Transformation matrix coefficients have to be calculated for real sensor device placed on car using vector math.

4 REPLIES 4

Vector Matrix Mathematics. Been a while but by multiplying a vector [x y z] against the correction matrix [9 number in grid] you get a new vector [x' y' z'].

I did this for a similar arrangement, but the 3d sensor on a patient's elbow, and it was magnetically measured against another 3d field generator, combining the sets of xyz coordinates was fun.
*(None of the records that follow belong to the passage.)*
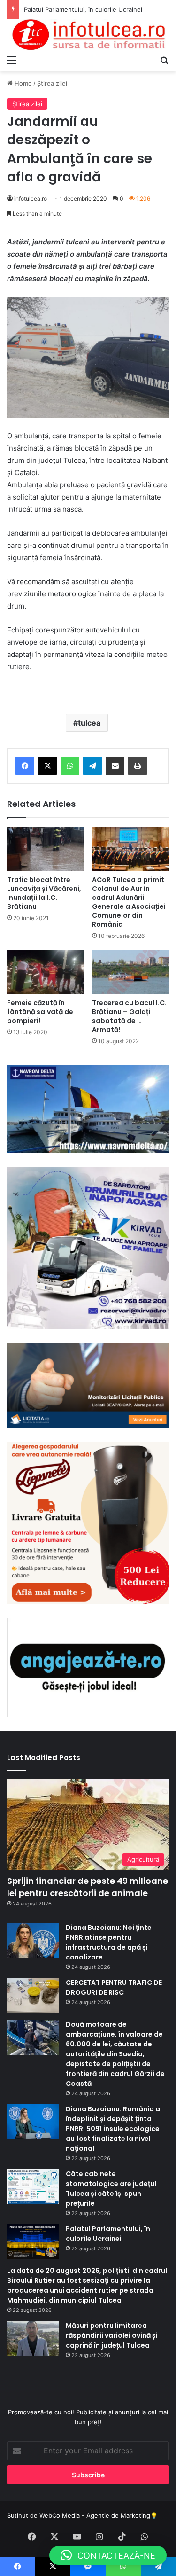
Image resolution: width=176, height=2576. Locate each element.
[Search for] (164, 60)
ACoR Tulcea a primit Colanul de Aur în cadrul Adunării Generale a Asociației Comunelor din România (129, 902)
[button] (108, 2555)
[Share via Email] (115, 766)
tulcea (89, 722)
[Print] (137, 766)
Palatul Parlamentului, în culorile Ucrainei (108, 2233)
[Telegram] (92, 766)
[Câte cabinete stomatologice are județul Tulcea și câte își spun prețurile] (33, 2186)
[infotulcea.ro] (88, 34)
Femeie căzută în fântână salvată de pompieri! (40, 1011)
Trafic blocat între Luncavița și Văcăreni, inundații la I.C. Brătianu (44, 893)
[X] (47, 766)
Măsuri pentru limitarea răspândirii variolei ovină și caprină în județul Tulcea (112, 2335)
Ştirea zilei (52, 83)
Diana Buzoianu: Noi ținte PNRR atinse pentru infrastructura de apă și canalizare (109, 1942)
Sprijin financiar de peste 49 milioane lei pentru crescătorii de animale (87, 1886)
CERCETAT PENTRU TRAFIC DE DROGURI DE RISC (114, 1987)
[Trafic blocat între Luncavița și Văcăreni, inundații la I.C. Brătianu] (45, 849)
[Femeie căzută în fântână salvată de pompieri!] (45, 972)
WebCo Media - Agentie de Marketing (94, 2515)
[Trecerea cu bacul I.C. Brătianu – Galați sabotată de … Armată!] (130, 972)
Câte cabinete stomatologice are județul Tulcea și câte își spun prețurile (111, 2188)
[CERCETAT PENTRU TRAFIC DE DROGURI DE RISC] (33, 1995)
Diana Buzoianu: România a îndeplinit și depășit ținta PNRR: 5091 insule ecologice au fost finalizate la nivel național (113, 2128)
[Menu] (11, 60)
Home (22, 83)
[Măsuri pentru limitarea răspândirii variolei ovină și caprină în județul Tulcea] (33, 2338)
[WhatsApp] (70, 766)
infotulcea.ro (30, 198)
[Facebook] (24, 766)
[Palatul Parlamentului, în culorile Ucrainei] (33, 2241)
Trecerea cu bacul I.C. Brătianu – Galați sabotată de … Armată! (129, 1016)
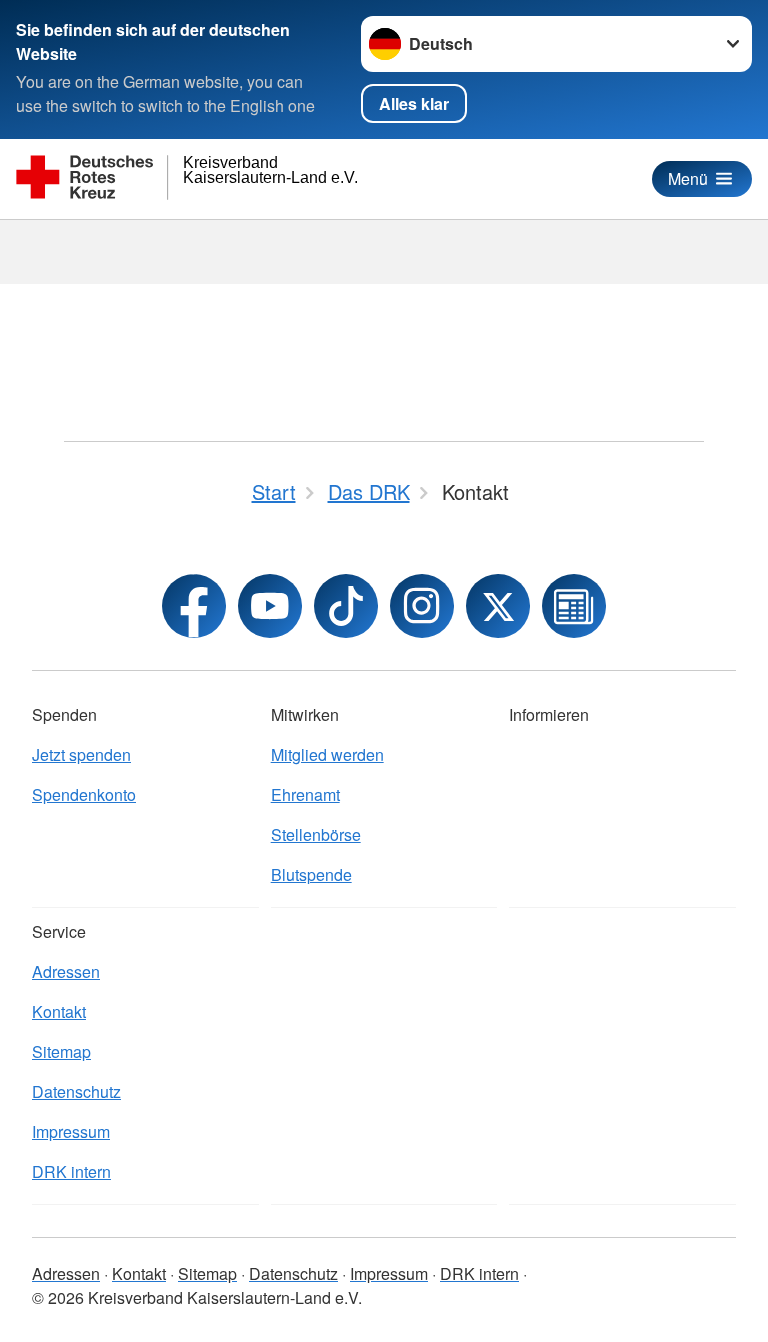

We had to change to use angles like you mention, otherwise the graphic figure's forearm turned into a helicopter when the put arm in right orientation over their head and one of the vectors when to zero in the math.

I'm sorry but many decades and jobs since and don't have the code.

All I recall was we used vector matrix math, and we had to convert from xyz to angles to properly define rotation when vector pointed straight up. Rotate equator, rotate North/South, and rotate for spin last (otherwise that turned into the helicopter).

(Wrote all this just to pass on the warning about using xyz versus safer using vector+angles)

Paul

But how to align the Xs to vehicle X-axis?

The accelerometer data sheet will give you the X-axis orientation relative to the accelerometer package. Then physically orient the package on the PCB and the PCB to the vehicle.

By pointing the PCB x-axis down and measuring the Y and Z values, the X-axis direction can be calibrated prior to vehicle installation.

Cheers, Hal

Associate III

Aligning device (sensor/PCB) reference frame to car reference frame is pure matter of vector math.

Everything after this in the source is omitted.